--- The task ---
Scan the records below, and wherever a line has the word "computer", pull it out.

Supplied records Block Start

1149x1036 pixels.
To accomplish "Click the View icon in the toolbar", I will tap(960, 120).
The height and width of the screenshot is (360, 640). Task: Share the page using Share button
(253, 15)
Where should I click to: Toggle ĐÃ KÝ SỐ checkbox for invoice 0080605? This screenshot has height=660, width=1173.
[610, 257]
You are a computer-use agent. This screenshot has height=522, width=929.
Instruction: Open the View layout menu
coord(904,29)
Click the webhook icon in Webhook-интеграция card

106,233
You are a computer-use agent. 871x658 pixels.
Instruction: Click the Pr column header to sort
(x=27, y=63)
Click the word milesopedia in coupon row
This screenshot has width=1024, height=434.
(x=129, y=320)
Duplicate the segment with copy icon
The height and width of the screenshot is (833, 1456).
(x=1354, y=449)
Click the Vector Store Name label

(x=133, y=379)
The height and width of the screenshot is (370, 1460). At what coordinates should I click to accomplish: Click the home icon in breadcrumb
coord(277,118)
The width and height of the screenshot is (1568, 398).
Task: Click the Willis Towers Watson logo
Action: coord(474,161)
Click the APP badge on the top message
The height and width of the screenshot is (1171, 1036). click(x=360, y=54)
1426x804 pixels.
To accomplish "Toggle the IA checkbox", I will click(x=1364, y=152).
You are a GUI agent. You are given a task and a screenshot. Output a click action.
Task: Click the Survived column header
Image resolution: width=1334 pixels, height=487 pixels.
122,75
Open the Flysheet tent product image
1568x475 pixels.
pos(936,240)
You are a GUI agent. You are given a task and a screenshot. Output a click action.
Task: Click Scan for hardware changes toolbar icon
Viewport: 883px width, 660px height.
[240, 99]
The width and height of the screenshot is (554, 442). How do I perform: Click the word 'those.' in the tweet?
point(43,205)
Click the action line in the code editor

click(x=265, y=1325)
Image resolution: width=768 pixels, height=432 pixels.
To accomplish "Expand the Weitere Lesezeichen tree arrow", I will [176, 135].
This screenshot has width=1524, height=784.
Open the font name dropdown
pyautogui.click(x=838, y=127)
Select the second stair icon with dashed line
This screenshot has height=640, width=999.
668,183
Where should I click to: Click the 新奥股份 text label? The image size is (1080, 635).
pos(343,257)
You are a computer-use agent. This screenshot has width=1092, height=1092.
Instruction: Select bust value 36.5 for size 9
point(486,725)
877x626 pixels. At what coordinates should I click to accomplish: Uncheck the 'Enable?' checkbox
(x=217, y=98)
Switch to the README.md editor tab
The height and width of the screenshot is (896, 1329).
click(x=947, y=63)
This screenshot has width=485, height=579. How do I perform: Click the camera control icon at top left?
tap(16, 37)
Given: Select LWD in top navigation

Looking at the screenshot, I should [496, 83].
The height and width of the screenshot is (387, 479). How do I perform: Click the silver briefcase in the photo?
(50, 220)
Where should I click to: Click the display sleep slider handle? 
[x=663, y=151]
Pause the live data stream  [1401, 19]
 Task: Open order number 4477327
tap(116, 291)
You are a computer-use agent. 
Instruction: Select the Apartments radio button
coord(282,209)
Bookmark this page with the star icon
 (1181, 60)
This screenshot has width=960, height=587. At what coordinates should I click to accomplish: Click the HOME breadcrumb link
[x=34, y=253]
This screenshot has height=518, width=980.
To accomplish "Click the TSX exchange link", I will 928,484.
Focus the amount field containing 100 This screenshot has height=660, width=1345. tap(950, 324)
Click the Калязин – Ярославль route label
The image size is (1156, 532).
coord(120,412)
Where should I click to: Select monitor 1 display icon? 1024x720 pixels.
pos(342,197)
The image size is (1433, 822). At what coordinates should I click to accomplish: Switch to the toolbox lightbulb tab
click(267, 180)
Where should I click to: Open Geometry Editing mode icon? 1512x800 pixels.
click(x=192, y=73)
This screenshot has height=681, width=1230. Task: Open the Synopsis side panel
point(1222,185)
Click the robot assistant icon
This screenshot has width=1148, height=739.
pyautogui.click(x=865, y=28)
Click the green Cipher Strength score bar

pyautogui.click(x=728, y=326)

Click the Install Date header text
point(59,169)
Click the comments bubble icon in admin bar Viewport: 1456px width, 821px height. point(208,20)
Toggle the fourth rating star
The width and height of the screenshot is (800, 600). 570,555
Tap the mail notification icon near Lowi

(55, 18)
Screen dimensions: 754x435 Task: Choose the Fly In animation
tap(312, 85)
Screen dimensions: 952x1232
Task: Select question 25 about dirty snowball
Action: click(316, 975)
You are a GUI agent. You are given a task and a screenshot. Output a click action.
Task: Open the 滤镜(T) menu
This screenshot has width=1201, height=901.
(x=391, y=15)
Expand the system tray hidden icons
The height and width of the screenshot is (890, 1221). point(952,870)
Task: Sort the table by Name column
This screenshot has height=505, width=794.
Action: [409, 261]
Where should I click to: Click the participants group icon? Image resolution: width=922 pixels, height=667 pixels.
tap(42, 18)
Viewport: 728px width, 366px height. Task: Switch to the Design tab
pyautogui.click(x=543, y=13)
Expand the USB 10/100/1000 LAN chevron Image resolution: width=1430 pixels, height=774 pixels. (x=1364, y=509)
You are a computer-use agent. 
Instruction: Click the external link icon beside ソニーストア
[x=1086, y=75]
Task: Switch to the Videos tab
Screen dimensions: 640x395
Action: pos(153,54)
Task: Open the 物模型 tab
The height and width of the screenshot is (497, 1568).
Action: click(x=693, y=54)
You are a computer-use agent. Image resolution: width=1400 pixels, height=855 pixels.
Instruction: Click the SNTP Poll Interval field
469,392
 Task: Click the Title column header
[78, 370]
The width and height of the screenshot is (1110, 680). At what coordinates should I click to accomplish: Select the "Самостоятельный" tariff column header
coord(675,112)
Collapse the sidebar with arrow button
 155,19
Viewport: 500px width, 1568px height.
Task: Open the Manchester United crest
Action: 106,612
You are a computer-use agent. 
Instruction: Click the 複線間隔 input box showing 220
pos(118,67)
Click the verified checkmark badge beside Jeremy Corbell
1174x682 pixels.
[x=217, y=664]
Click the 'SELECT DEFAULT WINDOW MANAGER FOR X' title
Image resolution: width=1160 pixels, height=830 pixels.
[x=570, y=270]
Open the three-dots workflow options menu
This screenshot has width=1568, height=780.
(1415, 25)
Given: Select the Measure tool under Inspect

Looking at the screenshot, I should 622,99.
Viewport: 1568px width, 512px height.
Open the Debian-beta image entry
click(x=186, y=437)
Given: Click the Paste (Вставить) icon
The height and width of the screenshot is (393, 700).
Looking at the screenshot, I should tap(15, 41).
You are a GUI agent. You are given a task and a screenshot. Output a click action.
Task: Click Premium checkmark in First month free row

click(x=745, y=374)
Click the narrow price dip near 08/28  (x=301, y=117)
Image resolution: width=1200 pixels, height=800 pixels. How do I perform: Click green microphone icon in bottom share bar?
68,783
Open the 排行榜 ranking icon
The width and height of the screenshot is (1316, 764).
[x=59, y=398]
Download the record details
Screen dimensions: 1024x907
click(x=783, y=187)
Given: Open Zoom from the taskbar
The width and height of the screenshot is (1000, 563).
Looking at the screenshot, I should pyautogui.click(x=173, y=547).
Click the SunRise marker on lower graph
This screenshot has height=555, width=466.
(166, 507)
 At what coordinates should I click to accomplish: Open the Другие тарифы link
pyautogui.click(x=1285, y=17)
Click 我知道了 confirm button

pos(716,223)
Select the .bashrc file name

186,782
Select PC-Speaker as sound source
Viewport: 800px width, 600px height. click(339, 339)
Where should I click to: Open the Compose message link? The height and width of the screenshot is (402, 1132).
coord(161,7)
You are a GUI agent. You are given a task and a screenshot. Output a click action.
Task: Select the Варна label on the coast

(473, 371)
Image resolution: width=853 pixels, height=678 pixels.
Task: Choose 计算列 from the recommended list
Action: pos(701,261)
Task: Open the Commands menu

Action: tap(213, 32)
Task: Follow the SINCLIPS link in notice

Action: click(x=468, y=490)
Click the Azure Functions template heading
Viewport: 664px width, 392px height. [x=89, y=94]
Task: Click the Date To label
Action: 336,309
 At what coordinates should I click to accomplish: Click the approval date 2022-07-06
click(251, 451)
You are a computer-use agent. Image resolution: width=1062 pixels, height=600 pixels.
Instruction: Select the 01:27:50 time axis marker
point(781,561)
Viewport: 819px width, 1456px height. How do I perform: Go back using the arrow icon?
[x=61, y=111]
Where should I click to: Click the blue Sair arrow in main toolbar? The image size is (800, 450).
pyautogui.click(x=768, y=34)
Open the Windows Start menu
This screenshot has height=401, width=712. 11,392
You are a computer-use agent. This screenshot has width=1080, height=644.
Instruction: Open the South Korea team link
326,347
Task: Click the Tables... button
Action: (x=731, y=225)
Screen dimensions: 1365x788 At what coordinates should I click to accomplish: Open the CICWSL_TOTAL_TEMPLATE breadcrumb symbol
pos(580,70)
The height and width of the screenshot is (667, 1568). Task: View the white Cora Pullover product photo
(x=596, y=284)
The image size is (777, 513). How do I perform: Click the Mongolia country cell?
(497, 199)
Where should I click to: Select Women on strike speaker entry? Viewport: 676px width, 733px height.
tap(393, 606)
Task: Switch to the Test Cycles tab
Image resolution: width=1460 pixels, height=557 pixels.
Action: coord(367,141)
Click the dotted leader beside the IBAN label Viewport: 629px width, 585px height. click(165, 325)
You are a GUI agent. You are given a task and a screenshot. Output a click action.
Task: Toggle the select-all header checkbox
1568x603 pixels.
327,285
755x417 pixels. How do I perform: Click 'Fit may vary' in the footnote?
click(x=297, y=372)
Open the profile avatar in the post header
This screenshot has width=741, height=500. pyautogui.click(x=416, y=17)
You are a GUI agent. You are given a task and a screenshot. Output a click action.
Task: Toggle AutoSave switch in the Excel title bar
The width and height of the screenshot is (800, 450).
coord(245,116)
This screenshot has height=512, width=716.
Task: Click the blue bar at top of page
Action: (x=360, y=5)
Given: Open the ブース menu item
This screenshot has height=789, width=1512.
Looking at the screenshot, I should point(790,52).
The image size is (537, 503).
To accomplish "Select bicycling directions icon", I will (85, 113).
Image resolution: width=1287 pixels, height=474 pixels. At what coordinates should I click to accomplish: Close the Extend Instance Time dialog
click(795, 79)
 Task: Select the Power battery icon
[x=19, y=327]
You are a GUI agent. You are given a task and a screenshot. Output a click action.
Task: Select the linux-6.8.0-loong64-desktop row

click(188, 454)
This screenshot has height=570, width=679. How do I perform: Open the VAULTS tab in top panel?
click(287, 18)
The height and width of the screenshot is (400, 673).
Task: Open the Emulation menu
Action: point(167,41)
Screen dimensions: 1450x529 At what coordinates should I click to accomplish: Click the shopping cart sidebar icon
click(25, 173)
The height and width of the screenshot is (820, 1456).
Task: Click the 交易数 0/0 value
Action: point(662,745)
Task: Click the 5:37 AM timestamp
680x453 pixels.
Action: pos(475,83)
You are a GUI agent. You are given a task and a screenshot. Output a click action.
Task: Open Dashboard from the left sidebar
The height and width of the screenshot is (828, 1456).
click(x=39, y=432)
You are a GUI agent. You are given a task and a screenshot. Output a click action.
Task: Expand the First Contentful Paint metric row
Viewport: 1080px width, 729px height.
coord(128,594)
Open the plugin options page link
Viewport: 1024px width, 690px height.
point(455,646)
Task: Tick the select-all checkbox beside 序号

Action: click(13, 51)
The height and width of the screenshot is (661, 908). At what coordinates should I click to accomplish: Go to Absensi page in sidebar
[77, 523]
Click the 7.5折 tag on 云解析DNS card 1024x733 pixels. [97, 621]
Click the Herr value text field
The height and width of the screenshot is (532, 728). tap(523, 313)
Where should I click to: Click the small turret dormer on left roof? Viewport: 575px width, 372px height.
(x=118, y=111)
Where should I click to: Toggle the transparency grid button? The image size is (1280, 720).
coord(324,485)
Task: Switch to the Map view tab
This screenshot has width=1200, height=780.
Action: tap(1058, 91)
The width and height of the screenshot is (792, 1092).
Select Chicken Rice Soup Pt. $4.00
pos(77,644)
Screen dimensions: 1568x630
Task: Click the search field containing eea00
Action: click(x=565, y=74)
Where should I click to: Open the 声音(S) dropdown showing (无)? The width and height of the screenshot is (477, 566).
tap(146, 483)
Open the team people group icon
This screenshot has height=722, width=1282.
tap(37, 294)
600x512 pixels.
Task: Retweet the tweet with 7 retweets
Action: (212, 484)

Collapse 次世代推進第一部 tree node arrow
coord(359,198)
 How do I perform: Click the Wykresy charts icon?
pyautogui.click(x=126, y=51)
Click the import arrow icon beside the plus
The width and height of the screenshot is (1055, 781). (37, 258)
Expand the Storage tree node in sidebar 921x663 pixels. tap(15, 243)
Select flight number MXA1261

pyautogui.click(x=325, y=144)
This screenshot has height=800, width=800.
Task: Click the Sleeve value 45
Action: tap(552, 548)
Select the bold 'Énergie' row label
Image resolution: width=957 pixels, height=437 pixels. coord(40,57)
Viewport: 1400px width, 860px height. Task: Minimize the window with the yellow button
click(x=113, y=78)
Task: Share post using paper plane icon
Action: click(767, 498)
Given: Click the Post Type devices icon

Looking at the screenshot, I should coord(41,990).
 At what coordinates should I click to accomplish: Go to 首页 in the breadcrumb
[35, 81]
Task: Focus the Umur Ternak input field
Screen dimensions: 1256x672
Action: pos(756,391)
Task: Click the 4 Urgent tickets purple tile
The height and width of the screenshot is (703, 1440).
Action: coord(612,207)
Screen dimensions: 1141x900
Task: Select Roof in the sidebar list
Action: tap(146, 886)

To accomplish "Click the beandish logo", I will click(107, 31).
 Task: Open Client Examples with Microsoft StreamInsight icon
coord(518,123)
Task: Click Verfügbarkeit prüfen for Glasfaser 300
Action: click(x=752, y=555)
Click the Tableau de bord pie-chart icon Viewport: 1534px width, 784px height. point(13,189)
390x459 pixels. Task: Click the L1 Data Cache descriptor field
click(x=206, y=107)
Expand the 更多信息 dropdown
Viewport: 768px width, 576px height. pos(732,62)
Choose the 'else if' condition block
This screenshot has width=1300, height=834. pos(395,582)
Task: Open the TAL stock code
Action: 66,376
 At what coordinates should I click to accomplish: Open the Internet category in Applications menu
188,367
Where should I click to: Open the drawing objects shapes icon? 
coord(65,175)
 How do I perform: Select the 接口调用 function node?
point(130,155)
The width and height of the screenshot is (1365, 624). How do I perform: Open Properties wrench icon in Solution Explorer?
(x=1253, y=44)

Supplied records Block End

--- Response below ---
You are a computer-use agent. This screenshot has height=522, width=929.
You are a computer-use agent. 871x658 pixels.
You are a computer-use agent. This screenshot has width=1092, height=1092.
You are a computer-use agent. 
You are a computer-use agent. 
You are a computer-use agent. Image resolution: width=1400 pixels, height=855 pixels.
You are a computer-use agent. 
You are a computer-use agent. Image resolution: width=1062 pixels, height=600 pixels.
You are a computer-use agent. This screenshot has width=1080, height=644.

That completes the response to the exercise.